The vertebrates in bed 9 range in size from less than 1mm to 500mm and are contained in a mudstone matrix and their orientations are not of a stable type. Furthermore, they are all disarticulated and many have patches of matrix sticking to them which is of a lighter colour than the enclosing sediment. It would be impossible for bones to be deposited in this fashion under the lower energy conditions normally associated with black shale deposition. It is therefore suggested that this bed represents a storm event where deposition normally occurred between normal and storm wave base. Onset of a storm then caused the sediments to be picked up and churned by wave action until the passing of the storm allowed the sediment to drop with enclosed vertebrate remains settling in a chaotic fashion. The presence of some fossils with a ‘foreign’ matrix suggests that the material was brought into the basin of deposition from outside. Transport however must have been minimal because most of the vertebrate remains show little or no abrasion.
The changes in vertebrate fauna between the basal bone bed and bed 9 show a marked decrease in the abundance of hybodont sharks and an increase in abundance of euselachian sharks and Ichthyosaurs. Amongst the osteichthys, Gyrolepis becomes more abundant. In spite of assertions in the literature to the contrary (see for instance Savage and Large, 1966) these findings at Chipping Sodbury confirm a similar faunal change reported by Duffin (1980) from the Chilcompton section, Somerset. Whilst Duffin expressed reservations about this change, the confirmation of an identical change in piscine abundance between two widely separated geographical localities suggests that this feature should be investigated more fully throughout the British Rhaetian.
Acknowledgements
We would like to express our thanks to Mr. N.J. Eastwood, Manager of A.R.C. Chipping Sodbury Quarry for his helpful co-operation and permission to repeatedly visit the site.
References
- Curtis, M.T. 1981. The Rhaetic-Carboniferous Unconformity at Southfields Quarry, Chipping Sodbury, Avon. Proc. Brist. Nat. Soc., Vol. 40, pp. 31-35.

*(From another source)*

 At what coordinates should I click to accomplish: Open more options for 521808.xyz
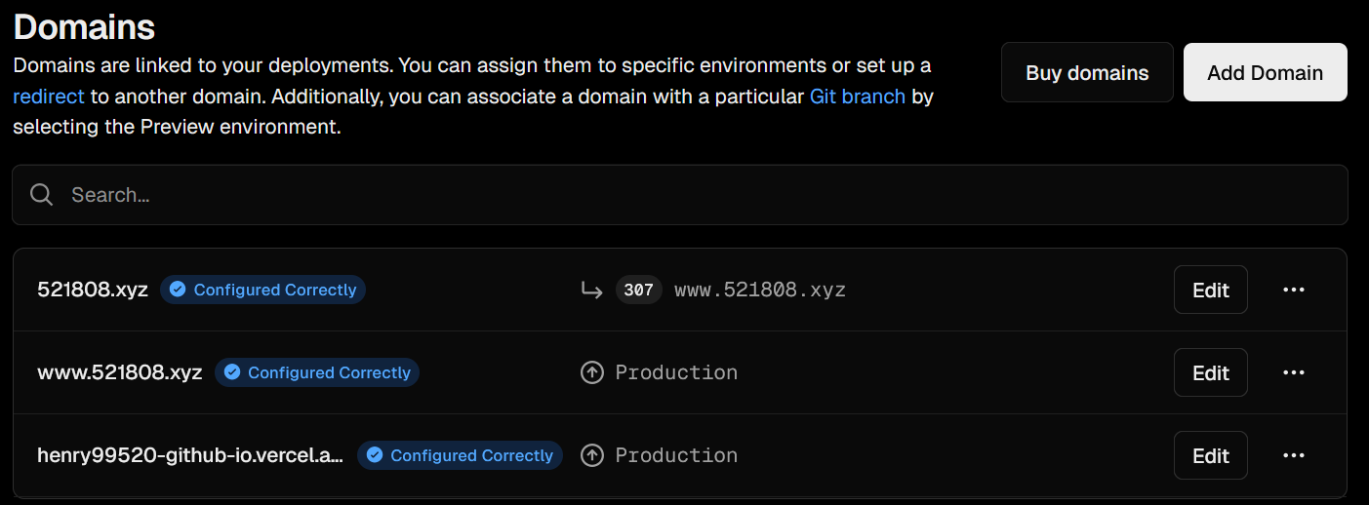[x=1294, y=290]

- Duffin, C.J. 1980. The Upper Triassic Section at Chilcompton Somerset, with notes on the Rhaetic of the Mendips in General. Mercian Geol., Vol. 7, pp. 251-268.
- Duffin, C.J. 1982. A Palaeospinacid Shark from the Upper Triassic of South-West England. Zool. J. Linn. Soc., Vol. 7, pp. 1-7.
- Duffin, C.J. 1986. Revision of the Hybodont Selachian Genus Lissodus, Brough (1935). Palaeontographica, Vol. 188, pp. 105-152.
- Reif, W.E. 1977. Tooth Enameloid as a Taxonomic Criteria: 1. A New Euselachian Shark from the Rhaetic-Liassic boundary. N. Jb Geol. Paläont. Mh., 1977, pp. 565-576.
- Reynolds, S.H. 1938. A Section of Rhaetic and Associated Strata at Chipping Sodbury, Gloucestershire. Q.J. Geol. Soc. Lond., Vol. 75, pp. 97-102.
- Reynolds, S.H. and Vaughan, A. 1904. The Rhaetic Direct Line. Q.J. Geol. Soc. Lond., Vol. 60, pp. 194-212.
- Savage, R.J.G. and Large, N.F. 1966. On Birgeria acuminata and the Absence of Labyrinthodonts from the Rhaetic. Palaeontology, Vol.9, pp. 135-141.